**Exercise instructions:** The expected output is every line from the one containing "Given: Click the triangle icon beside 薬・保健系" to the end of the data below, exactly, and no other line.

**The records:**
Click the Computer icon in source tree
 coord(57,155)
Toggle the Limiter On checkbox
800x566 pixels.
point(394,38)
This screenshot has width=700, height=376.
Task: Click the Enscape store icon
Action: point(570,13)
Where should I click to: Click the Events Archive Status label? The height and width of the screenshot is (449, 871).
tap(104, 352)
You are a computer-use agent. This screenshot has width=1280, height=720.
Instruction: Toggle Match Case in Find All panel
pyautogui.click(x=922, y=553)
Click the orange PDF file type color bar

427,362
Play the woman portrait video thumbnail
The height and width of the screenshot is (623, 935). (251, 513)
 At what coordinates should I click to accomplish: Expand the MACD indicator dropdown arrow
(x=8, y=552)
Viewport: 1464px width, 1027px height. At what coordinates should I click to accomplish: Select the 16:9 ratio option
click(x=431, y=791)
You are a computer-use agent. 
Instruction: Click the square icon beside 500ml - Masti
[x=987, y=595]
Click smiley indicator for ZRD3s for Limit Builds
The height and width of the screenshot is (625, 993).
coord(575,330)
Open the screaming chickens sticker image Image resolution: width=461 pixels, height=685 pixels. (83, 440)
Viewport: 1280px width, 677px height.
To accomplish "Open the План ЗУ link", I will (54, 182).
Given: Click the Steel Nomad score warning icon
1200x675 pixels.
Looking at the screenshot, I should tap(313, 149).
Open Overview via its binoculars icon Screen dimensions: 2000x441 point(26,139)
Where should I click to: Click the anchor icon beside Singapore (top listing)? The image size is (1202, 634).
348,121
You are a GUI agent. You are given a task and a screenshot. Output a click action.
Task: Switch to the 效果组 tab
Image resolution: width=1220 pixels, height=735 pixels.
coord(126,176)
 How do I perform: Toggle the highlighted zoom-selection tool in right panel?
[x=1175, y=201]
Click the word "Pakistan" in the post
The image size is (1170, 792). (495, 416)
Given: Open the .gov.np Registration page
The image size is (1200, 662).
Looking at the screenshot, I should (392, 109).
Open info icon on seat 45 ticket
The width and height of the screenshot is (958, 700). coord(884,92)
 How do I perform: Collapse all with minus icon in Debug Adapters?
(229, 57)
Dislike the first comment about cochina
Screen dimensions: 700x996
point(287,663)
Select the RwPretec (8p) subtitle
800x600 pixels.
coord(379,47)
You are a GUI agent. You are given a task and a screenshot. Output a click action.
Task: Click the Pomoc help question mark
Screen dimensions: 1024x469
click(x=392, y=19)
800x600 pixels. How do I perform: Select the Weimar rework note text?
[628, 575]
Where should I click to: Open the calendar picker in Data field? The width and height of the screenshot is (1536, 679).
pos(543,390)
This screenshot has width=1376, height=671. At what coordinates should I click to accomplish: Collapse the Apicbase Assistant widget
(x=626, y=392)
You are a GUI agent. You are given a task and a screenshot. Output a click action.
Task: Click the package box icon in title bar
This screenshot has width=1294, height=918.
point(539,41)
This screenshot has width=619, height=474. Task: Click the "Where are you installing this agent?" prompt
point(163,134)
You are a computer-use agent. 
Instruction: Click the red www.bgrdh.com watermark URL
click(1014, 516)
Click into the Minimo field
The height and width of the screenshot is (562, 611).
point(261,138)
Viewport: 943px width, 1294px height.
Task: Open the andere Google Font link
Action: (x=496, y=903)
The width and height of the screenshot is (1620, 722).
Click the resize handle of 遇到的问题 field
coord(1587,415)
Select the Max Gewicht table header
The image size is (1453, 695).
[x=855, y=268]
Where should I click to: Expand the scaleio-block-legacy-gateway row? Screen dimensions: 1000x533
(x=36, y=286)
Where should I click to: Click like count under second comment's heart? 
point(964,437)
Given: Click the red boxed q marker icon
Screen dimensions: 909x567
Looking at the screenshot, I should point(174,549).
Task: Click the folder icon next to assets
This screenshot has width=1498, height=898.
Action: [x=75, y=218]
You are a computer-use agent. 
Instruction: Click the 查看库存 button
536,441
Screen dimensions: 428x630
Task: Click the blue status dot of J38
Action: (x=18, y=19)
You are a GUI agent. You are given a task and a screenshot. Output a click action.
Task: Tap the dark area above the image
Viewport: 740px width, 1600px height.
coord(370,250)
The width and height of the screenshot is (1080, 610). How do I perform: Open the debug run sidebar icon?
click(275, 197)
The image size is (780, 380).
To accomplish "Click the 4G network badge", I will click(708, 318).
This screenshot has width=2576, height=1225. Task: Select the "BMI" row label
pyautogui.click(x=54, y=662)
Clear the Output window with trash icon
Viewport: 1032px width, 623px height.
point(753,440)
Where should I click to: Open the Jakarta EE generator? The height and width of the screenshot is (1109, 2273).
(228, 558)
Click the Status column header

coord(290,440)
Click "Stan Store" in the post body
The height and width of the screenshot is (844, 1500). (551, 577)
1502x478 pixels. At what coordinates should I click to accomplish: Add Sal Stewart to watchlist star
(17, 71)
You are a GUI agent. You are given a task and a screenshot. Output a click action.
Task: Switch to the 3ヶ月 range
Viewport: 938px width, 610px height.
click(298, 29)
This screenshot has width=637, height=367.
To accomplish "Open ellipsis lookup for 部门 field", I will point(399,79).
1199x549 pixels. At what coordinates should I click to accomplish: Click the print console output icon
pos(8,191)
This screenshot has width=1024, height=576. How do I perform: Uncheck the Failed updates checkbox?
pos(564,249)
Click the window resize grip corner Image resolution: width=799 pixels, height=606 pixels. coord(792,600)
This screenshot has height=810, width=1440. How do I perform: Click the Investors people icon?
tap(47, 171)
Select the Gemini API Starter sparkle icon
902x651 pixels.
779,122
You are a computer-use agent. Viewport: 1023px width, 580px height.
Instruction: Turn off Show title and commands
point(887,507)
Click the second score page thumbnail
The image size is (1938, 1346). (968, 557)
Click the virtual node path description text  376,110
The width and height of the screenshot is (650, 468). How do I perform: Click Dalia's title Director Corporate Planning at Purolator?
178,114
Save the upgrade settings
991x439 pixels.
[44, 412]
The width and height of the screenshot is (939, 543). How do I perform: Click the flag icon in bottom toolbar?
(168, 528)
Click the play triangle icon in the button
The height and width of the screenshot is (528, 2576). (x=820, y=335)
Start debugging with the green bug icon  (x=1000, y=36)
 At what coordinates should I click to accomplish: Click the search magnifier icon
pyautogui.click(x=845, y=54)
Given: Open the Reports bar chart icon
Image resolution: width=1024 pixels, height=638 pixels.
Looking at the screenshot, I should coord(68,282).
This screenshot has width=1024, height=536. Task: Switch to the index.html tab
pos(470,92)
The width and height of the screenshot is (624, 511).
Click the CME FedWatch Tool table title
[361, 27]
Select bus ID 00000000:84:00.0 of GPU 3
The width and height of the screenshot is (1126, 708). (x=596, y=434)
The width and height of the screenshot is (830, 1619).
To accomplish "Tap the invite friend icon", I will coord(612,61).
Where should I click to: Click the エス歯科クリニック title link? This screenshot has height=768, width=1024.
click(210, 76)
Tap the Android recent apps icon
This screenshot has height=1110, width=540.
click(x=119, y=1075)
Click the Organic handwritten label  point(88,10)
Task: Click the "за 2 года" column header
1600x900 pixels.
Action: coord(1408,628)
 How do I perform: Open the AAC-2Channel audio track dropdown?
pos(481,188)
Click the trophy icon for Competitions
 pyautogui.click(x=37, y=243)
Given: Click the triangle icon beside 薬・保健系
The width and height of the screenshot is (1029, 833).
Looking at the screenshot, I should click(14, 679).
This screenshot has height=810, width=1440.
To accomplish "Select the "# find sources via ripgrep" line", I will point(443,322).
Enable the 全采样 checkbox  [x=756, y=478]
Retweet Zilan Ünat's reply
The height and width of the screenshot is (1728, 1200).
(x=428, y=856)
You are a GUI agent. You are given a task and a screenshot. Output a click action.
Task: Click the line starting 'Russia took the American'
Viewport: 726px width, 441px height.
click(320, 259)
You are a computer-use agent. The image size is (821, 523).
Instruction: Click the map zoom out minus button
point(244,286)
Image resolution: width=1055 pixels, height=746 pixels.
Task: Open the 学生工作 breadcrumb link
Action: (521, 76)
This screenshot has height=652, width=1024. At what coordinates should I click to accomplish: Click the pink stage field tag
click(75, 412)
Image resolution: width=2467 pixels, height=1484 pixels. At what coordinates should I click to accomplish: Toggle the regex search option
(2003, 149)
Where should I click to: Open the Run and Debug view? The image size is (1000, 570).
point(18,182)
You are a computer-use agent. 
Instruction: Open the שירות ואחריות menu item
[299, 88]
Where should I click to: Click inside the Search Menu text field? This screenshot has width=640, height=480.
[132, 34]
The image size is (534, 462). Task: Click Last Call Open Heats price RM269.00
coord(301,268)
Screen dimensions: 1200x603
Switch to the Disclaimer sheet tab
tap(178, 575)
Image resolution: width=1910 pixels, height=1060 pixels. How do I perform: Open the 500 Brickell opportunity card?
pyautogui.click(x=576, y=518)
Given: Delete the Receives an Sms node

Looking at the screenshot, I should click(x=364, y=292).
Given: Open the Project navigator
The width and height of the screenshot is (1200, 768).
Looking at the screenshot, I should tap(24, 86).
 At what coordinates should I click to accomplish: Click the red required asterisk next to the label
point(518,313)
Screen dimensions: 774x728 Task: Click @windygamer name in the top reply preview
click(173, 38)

**Exercise output:**
Given: Click the triangle icon beside 薬・保健系
The width and height of the screenshot is (1029, 833).
Looking at the screenshot, I should click(14, 679).
This screenshot has height=810, width=1440.
To accomplish "Select the "# find sources via ripgrep" line", I will point(443,322).
Enable the 全采样 checkbox  [x=756, y=478]
Retweet Zilan Ünat's reply
The height and width of the screenshot is (1728, 1200).
(x=428, y=856)
You are a GUI agent. You are given a task and a screenshot. Output a click action.
Task: Click the line starting 'Russia took the American'
Viewport: 726px width, 441px height.
click(320, 259)
You are a computer-use agent. The image size is (821, 523).
Instruction: Click the map zoom out minus button
point(244,286)
Image resolution: width=1055 pixels, height=746 pixels.
Task: Open the 学生工作 breadcrumb link
Action: (521, 76)
This screenshot has height=652, width=1024. At what coordinates should I click to accomplish: Click the pink stage field tag
click(75, 412)
Image resolution: width=2467 pixels, height=1484 pixels. At what coordinates should I click to accomplish: Toggle the regex search option
(2003, 149)
Where should I click to: Open the Run and Debug view? The image size is (1000, 570).
point(18,182)
You are a computer-use agent. 
Instruction: Open the שירות ואחריות menu item
[299, 88]
Where should I click to: Click inside the Search Menu text field? This screenshot has width=640, height=480.
[132, 34]
The image size is (534, 462). Task: Click Last Call Open Heats price RM269.00
coord(301,268)
Screen dimensions: 1200x603
Switch to the Disclaimer sheet tab
tap(178, 575)
Image resolution: width=1910 pixels, height=1060 pixels. How do I perform: Open the 500 Brickell opportunity card?
pyautogui.click(x=576, y=518)
Given: Delete the Receives an Sms node

Looking at the screenshot, I should click(x=364, y=292).
Given: Open the Project navigator
The width and height of the screenshot is (1200, 768).
Looking at the screenshot, I should tap(24, 86).
 At what coordinates should I click to accomplish: Click the red required asterisk next to the label
point(518,313)
Screen dimensions: 774x728 Task: Click @windygamer name in the top reply preview
click(173, 38)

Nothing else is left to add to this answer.